GOAL >> Format the items from the line containing "Image resolution: width=1200" through the end of the items as a CSV with the columns text and answer. Give one row per item, put each value in a quoted field with line breaks replaced by spaces, and leave out the pictures.

Items on target coordinates >>
· · ·

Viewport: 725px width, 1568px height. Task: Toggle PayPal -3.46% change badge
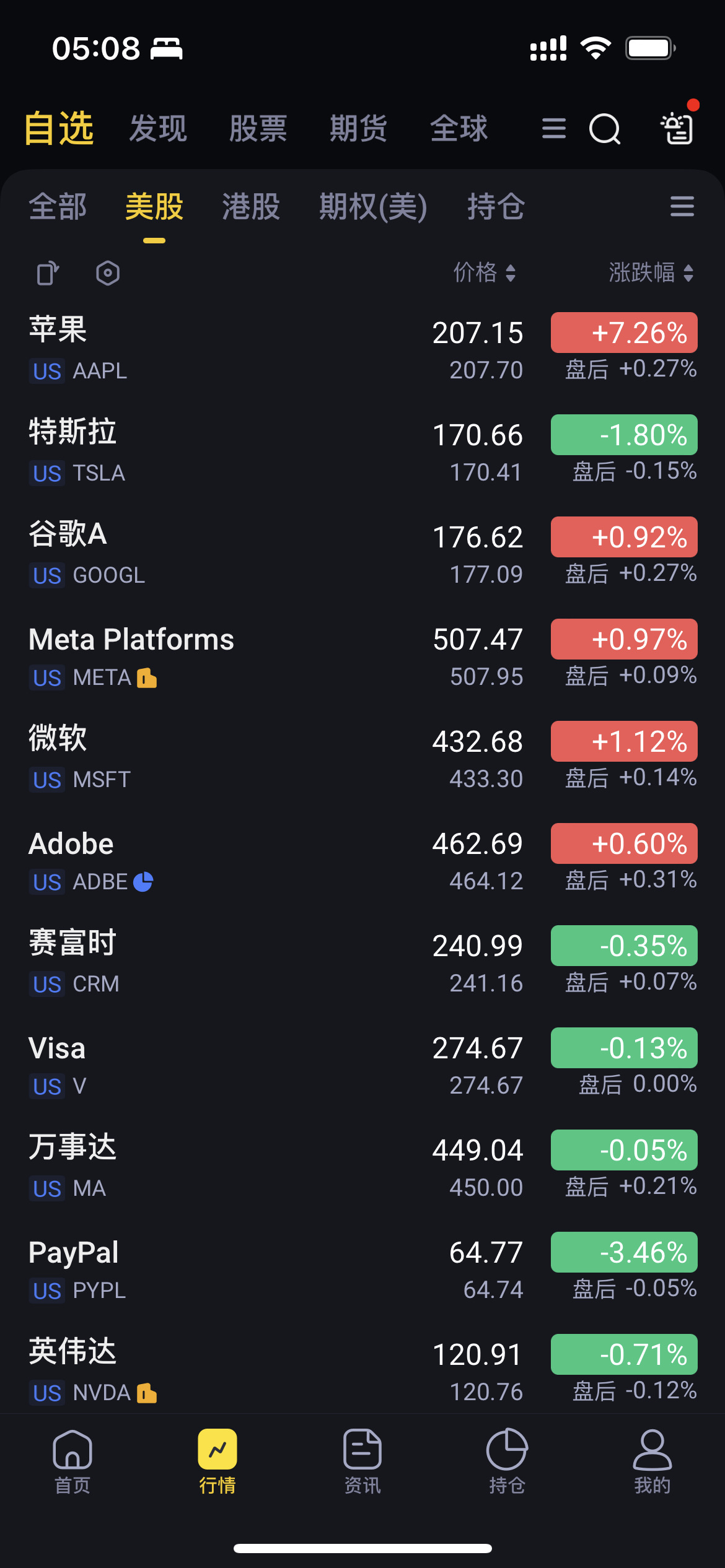(x=624, y=1252)
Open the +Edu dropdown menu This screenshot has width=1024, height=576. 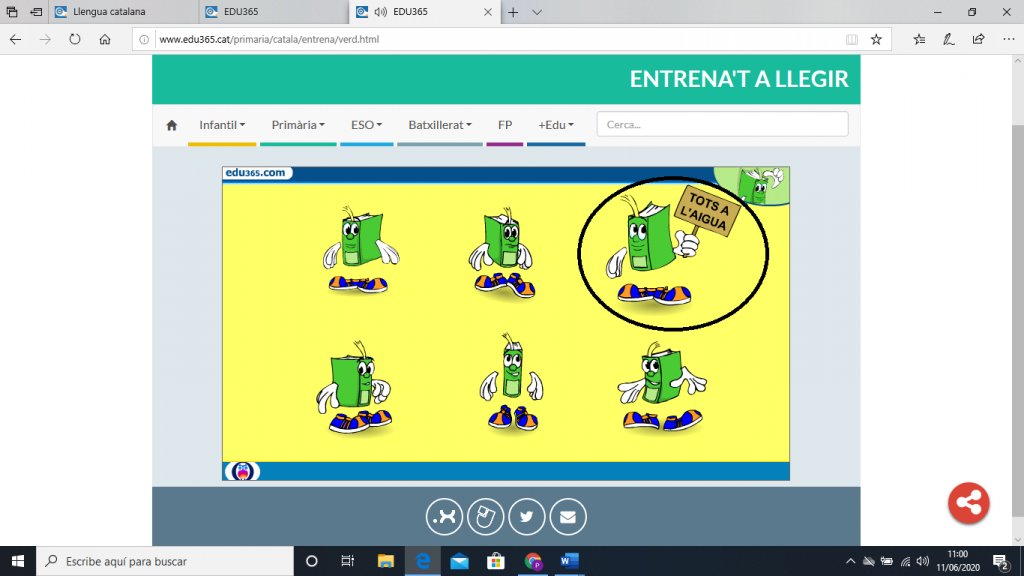click(x=556, y=125)
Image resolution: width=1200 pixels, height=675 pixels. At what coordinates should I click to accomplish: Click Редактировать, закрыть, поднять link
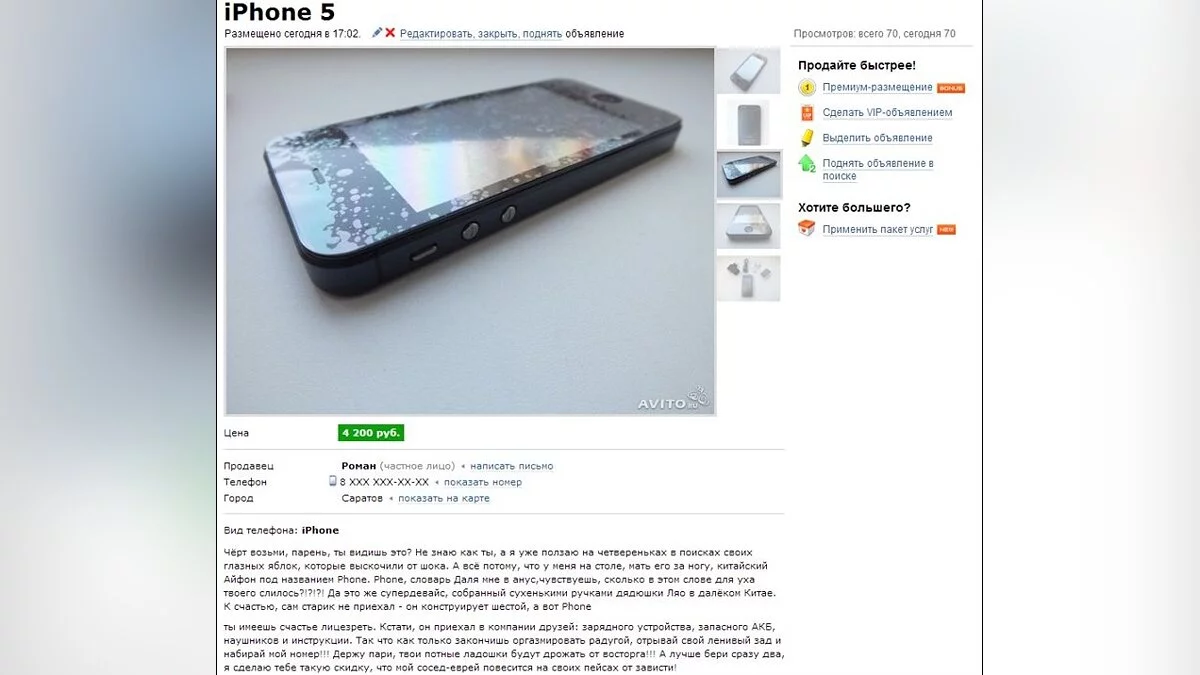click(x=481, y=34)
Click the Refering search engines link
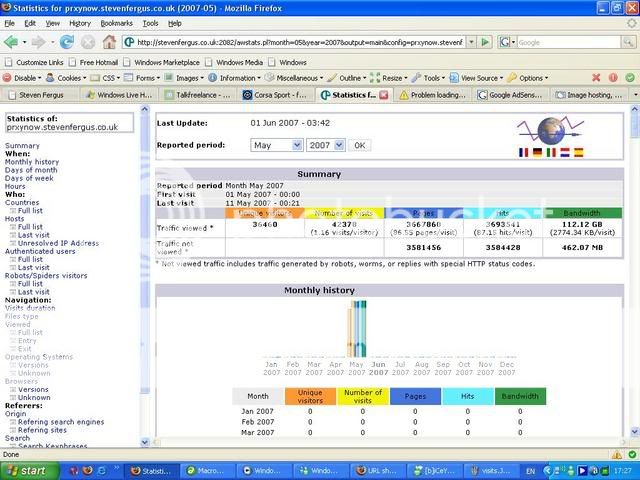Image resolution: width=640 pixels, height=480 pixels. coord(60,421)
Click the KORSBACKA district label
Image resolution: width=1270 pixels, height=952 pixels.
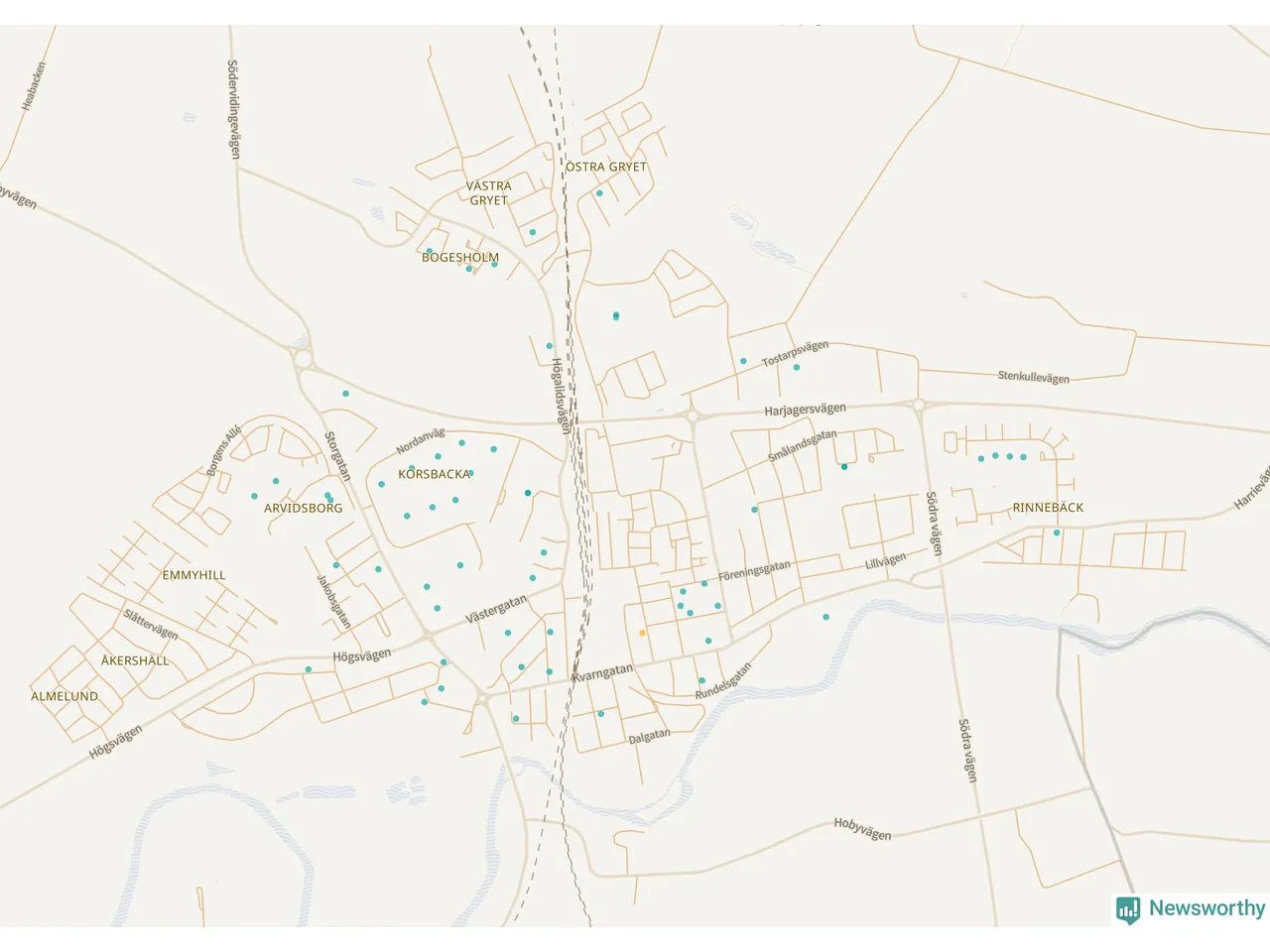tap(434, 474)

· · ·

SOLUTION TO THE PROBLEM >>
text,answer
"Image resolution: width=1200 pixels, height=675 pixels. At what coordinates should I click to accomplish: Click Редактировать, закрыть, поднять link","click(x=481, y=34)"
"Click the Refering search engines link","Image resolution: width=640 pixels, height=480 pixels. coord(60,421)"
"Click the KORSBACKA district label Image resolution: width=1270 pixels, height=952 pixels.","tap(434, 474)"